This open offer follows the share purchase agreement entered into by Tata Sons, the principal holding company of the Tatas to acquire a 51 per cent equity share of CMC at Rs 196.73 per share.
The government shareholding, pursuant to this acquisition stands reduced to 32.31 per cent. CMC supplies hardware and software products, installation and commissioning of systems, software development and system engineering. It has a strong domestic market presence, R&D capability and systems integration expertise in key sectors of the economy.

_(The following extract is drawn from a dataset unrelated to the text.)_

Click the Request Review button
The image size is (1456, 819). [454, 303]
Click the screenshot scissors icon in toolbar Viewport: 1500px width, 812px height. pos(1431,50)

Existing shareholders of CMC should accept the open offer for three key reasons. First, as the offer price represents a healthy 43 per cent premium to the negotiated price paid by Tata Sons to the Government, tendering to the offer makes eminent sense. Taking the SEBI Takeover Code formula, the average of the 26 week price at Rs 281.26 was fixed as the offer price as it was higher than the negotiated price of Rs 196.73 per share. The shareholders stand to benefit as the offer price happens to be higher than the negotiated price paid by Tata Sons to the Government.
Second, from an operational perspective, the restructuring of CMC's operations under the Tata Sons management may take some time (of say, six months to a year) to take concrete shape and start yielding results to the bottomline.
In the offer document, Tata Sons has indicated that "Tata Sons plans to explore possibilities for restructuring and/or rationalisation of businesses/assets of CMC which may include but not be limited to disposing off or otherwise encumbering its assets in the ordinary course of business..."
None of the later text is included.